In March 2014, President Obama directed the Department of Labor (DOL) to review the rules governing exemption from overtime pay under the Fair Labor Standards Act. DOL promulgated the proposed new rule in July 2015 and requested public comment. Following the comment period, it issued the final rule in May 2016 with a planned effective date of December 1, 2016. On November 22, however, a Texas federal district court issued a preliminary injunction blocking implementation of the new rule nationwide. The Obama administration has since announced that it will appeal the decision to the Fifth Circuit Court of Appeals.

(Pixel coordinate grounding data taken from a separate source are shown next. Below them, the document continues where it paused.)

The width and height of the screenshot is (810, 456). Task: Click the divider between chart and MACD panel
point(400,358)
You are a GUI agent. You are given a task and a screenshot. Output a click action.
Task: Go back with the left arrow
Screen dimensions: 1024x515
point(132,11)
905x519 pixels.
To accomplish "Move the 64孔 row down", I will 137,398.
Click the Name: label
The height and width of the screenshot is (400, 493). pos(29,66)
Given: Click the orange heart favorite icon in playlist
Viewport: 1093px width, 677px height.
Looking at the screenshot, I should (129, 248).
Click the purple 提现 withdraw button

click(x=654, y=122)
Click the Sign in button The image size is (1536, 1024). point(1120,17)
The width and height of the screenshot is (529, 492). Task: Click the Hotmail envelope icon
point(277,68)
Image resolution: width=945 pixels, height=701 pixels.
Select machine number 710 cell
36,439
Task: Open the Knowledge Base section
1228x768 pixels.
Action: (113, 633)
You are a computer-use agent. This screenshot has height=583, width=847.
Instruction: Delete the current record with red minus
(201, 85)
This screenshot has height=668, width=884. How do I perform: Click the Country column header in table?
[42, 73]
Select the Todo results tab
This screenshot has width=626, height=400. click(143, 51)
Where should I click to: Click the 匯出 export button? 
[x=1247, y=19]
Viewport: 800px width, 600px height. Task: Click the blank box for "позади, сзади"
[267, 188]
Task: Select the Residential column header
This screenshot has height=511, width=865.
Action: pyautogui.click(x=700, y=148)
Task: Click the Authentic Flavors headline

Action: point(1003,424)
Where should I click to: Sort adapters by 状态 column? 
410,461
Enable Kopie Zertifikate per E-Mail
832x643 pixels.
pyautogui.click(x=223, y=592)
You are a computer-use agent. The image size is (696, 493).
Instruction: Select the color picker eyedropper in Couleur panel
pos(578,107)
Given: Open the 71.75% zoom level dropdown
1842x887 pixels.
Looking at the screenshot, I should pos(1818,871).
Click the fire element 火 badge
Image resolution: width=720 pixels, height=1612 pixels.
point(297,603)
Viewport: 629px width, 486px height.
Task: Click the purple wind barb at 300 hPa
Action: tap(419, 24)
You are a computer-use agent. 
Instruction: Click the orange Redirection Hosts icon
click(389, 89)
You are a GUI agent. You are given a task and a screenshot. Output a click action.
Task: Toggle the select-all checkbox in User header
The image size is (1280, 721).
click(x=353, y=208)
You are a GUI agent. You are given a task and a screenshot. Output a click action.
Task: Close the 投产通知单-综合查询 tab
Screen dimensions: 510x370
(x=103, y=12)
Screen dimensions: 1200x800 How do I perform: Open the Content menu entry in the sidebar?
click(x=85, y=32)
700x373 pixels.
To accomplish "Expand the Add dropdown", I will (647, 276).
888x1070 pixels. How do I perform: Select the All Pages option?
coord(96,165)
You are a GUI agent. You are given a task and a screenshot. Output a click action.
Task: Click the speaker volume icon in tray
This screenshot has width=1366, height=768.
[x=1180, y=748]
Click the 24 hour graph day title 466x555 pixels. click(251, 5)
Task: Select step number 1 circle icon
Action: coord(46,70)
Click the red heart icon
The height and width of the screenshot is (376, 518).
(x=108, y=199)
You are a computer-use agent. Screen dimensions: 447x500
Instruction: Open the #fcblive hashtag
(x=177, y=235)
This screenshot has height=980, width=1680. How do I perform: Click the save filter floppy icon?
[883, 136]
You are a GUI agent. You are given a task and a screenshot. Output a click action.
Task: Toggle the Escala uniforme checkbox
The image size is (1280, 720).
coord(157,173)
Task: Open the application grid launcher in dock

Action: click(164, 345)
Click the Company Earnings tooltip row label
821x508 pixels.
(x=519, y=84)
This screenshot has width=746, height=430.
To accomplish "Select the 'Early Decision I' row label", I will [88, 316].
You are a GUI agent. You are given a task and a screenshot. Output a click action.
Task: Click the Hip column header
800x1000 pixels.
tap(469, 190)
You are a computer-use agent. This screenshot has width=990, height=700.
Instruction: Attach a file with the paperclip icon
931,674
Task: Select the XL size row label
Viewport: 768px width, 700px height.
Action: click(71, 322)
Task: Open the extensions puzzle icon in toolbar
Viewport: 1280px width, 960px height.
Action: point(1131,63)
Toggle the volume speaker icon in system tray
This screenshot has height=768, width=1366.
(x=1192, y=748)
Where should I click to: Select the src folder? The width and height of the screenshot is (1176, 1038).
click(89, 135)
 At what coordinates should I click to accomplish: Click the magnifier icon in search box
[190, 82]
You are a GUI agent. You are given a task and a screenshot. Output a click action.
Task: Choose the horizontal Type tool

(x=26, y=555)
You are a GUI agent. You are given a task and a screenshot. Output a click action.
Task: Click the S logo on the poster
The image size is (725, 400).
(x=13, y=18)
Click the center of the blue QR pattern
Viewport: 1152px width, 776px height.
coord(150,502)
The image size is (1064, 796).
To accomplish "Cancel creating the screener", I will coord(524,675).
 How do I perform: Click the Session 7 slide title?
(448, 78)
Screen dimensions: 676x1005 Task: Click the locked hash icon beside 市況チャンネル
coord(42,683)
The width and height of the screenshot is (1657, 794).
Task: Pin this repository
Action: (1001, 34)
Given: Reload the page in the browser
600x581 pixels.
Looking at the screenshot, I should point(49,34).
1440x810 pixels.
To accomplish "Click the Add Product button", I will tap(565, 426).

Current FLSA Exemption Rules
Before we consider the impact of both the new rule and the injunction, let’s review the existing FLSA exemption rules. The Fair Labor Standards Act dates from 1938, although the overtime exemption rules have evolved over the years and were last updated in 2004. To be exempt from the requirement for overtime pay, an employee must be paid at least $455 per week ($23,600 annually), must be paid on a salaried (not hourly) basis, and must perform exempt duties. Obviously, it is the third standard which creates confusion.
There are three types of exempt job duties: executive, professional, and administrative. The professional exemption is the most straightforward; it applies to those who must have extensive and specialized training to perform their job. Doctors, dentists, lawyers, architects, engineers, clergy, and teachers are common examples. However, the degree of training matters. For example, a registered nurse (RN) is exempt, but a licensed practical or vocational nurse (LPN/LVN) is not, as an RN must have a baccalaureate degree. Similarly, an accountant is exempt but a bookkeeper is not; a scientist is exempt but a technician is not.
The administrative exemption is also tricky; it applies to the support staff of a business (as opposed to “line” employees) who perform office or non-manual work. However, to be exempt, an employee must handle “matters of significance” for the business. Common standards are that the employee has the authority to deviate from company policy without prior approval or to commit the company on a financially-significant matter. The average secretary, regardless of title, does not meet the exemption standard.
Finally, the executive (which is better thought of as “managerial”) exemption is based on a three-pronged test: supervision of two or more employees, management as a primary function, and significant control over the hiring, firing, discipline, promotion, and assignment of employees. The exempt/nonexempt line here blurs most often when someone in an assistant manager role performs many of the same functions as a line employee. For example, a night manager at a restaurant who may spend much of his or her time cooking, cleaning, serving, or cashiering is nevertheless exempt if he or she is “in charge” of the store during the shift. Conversely, an assistant manager with similar duties who works primarily while the general manager is on duty is probably not exempt.
The New Salary Test
The updated rule slated to take effect December 1 raised the minimum salary for FLSA exemption to $47,476, doubling the number of workers affected. (The old rule was based on the 20th percentile of full-time workers; the new one is based on the 40th percentile.) This would have widespread impact on the retail and service sectors, and particularly the restaurant industry. The new rule also makes increases to this salary level automatic, occurring every three years.
Employer Responses to the New Rule
There are essentially two ways to handle the new salary threshold: raise the employee’s salary to keep him or her exempt, or pay overtime. (Note that whether an employee is paid on a salaried or hourly basis has no impact on overtime. A nonexempt salaried employee must still receive overtime, calculated based on the weekly salary divided by 40 times 1.5. Of course, to be exempt, an employee must be salaried.)
A simple approach is to “back into” an appropriate hourly rate that equals the pre-rule change salary, accounting for any expected overtime. For example, a restaurant manager is salaried at $31,200 annually and expected to work 50 hours per week. To convert the manager to a nonexempt hourly rate, take the weekly pay ($600) and divide by 55 (40 hours of straight time plus 10 hours at the 1.5 overtime rate). This yields $10.91 per hour. Assuming the manager continues working 50 hours per week, he or she will see no change in pay.
A preliminary injunction is temporary, so there are several possible outcomes. The Fifth Circuit could overturn the lower court on appeal, reinstating the new rule. If the ruling is upheld and subsequently heard by the Supreme Court, and upheld there as well, DOL will have to write a new rule.
Congress could act, but under the Obama Administration any legislation countering the new rule would have been vetoed. It seems safe to assume that President Trump is unlikely to veto such action by Congress. If the appeal has not been resolved by Inauguration Day, the new president could also order DOL to withdraw it. Finally, the president could order DOL to rescind the rule, but that is a complex and time-consuming process.
Because the injunction came so close to the implementation date, many employers had already implemented changes to comply. Obviously, withdrawing those changes would at the very least generate significant discontent among employees. Furthermore, if the rule is ultimately implemented, past court decisions have split on whether employers would be responsible for making up wages owed under the new rule while a resolution was pending. The bottom line: move carefully, and preferably with legal advice.